#### Text excerpt
Connie Booth (born 2 December 1940) is an American actress and writer. She has appeared in several British television programmes and films, including her role as Polly Sherman on BBC Two's Fawlty Towers, which she co-wrote with her then-husband John Cleese. In 1995 she quit acting and worked as a psychotherapist until her retirement.

Early life
Booth was born in Indianapolis, Indiana, on 2 December 1940.  Her father was a Wall Street stockbroker and her mother an actress.  The family later moved to New York State.  Booth entered acting and worked as a Broadway understudy and waitress.  She met John Cleese while he was working in New York City; they married on February 20, 1968.
########
## Stated exercise A
From the records, please print the lines starting with the line that contains "Open the 扩展市场行情 menu" and going on through the line that contains "[1355, 804]", both included, each one copied unchanged.
#### Task material
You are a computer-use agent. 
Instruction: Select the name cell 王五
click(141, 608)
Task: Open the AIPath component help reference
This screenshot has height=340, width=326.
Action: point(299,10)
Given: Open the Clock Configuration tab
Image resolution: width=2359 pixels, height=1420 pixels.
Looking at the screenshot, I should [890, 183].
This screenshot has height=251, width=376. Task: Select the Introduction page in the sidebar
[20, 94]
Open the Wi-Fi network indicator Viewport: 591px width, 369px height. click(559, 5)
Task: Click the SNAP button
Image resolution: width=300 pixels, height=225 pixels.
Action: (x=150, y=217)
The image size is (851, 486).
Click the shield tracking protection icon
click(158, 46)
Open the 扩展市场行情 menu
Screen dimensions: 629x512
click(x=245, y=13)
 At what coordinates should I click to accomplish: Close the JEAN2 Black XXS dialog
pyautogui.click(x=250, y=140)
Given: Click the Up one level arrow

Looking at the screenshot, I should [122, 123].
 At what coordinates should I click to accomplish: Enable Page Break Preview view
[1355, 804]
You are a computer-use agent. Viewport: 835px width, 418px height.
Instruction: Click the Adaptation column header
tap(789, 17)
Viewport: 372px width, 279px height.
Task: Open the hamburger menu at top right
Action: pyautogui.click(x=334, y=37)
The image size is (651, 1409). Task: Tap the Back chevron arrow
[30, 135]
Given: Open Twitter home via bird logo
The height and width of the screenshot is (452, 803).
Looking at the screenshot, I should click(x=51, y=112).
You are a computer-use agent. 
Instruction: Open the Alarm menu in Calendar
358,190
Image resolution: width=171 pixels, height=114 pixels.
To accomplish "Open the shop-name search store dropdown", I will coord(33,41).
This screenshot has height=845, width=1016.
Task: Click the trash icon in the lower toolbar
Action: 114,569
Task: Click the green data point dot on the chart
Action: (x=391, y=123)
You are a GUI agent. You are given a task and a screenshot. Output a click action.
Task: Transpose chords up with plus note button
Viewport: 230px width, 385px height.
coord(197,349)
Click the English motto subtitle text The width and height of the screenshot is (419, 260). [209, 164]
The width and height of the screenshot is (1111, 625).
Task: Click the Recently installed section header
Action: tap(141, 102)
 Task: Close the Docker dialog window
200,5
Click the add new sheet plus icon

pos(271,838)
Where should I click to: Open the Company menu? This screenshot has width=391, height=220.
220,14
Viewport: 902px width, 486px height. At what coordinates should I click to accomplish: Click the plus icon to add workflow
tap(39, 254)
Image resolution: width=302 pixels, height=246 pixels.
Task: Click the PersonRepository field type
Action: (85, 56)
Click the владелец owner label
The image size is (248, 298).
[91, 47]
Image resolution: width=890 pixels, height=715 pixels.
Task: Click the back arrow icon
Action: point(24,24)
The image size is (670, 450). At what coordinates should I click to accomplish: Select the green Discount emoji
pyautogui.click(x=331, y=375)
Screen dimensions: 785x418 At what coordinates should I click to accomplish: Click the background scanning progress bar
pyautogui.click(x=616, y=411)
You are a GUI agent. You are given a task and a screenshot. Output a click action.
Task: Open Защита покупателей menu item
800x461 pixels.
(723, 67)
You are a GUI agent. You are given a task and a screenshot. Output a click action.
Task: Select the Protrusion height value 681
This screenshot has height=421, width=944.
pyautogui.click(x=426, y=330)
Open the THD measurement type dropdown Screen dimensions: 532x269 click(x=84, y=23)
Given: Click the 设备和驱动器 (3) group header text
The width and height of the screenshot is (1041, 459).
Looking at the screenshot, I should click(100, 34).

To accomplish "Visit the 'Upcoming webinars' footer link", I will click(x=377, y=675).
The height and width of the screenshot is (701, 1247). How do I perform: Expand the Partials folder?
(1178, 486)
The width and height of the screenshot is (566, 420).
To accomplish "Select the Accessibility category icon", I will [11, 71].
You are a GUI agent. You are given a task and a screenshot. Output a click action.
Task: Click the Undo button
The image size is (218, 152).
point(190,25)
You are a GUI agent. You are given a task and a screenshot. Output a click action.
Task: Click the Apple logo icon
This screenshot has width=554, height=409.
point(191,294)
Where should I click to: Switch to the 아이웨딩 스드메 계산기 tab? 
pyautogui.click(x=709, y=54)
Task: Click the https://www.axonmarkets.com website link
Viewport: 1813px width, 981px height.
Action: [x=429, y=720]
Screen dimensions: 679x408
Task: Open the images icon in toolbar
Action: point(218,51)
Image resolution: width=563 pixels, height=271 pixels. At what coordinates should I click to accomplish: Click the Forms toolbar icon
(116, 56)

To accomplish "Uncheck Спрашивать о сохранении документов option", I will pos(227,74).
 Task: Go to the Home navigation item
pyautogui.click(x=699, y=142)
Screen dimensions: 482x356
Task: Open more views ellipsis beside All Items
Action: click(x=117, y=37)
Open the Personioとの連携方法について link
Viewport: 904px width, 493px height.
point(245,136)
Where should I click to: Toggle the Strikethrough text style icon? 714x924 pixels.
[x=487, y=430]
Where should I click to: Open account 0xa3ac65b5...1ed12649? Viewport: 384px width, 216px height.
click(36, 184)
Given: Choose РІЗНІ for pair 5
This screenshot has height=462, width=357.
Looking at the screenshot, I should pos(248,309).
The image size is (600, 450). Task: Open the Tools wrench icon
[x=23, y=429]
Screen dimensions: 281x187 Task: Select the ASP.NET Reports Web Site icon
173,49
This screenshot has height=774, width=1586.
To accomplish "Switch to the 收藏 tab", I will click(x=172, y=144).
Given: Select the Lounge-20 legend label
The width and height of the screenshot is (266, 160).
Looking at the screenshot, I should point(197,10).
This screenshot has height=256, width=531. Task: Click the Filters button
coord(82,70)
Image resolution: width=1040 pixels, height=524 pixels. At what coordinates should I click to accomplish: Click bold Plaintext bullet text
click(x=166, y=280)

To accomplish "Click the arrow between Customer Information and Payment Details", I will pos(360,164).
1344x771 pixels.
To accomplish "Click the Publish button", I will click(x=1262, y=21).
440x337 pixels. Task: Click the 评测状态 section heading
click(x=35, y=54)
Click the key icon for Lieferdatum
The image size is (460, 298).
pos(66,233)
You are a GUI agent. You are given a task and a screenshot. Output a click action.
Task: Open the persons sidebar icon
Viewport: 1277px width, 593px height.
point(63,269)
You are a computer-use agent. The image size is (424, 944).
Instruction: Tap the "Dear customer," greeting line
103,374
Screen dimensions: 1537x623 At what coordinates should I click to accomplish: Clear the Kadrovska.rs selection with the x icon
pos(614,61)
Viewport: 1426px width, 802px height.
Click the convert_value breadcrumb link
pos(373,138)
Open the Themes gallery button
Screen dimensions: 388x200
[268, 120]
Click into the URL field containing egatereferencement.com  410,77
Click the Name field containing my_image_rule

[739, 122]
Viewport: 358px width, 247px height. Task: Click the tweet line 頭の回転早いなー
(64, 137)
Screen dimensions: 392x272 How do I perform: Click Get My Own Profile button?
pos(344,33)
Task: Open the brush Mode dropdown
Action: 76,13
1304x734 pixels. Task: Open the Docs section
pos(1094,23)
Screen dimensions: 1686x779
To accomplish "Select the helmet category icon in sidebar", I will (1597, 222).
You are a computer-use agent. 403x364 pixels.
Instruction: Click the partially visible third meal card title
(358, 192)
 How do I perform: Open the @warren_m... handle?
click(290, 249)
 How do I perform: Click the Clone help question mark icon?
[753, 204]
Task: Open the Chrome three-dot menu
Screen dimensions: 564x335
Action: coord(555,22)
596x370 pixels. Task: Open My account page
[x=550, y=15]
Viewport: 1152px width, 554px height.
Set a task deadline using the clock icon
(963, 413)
########
## Stated exercise B
Turn the paragraph of the Connie Booth text that begins "Booth was born in Indianapolis" into a short bulleted list that keeps its main facts.

## Task response A
Open the 扩展市场行情 menu
Screen dimensions: 629x512
click(x=245, y=13)
 At what coordinates should I click to accomplish: Close the JEAN2 Black XXS dialog
pyautogui.click(x=250, y=140)
Given: Click the Up one level arrow

Looking at the screenshot, I should [122, 123].
 At what coordinates should I click to accomplish: Enable Page Break Preview view
[1355, 804]

## Task response B
- Born in Indianapolis, Indiana, on 2 December 1940
- Father was a Wall Street stockbroker; mother was an actress
- Family later moved to New York State
- Entered acting and worked as a Broadway understudy and a waitress
- Met John Cleese while he was working in New York City; they married on February 20, 1968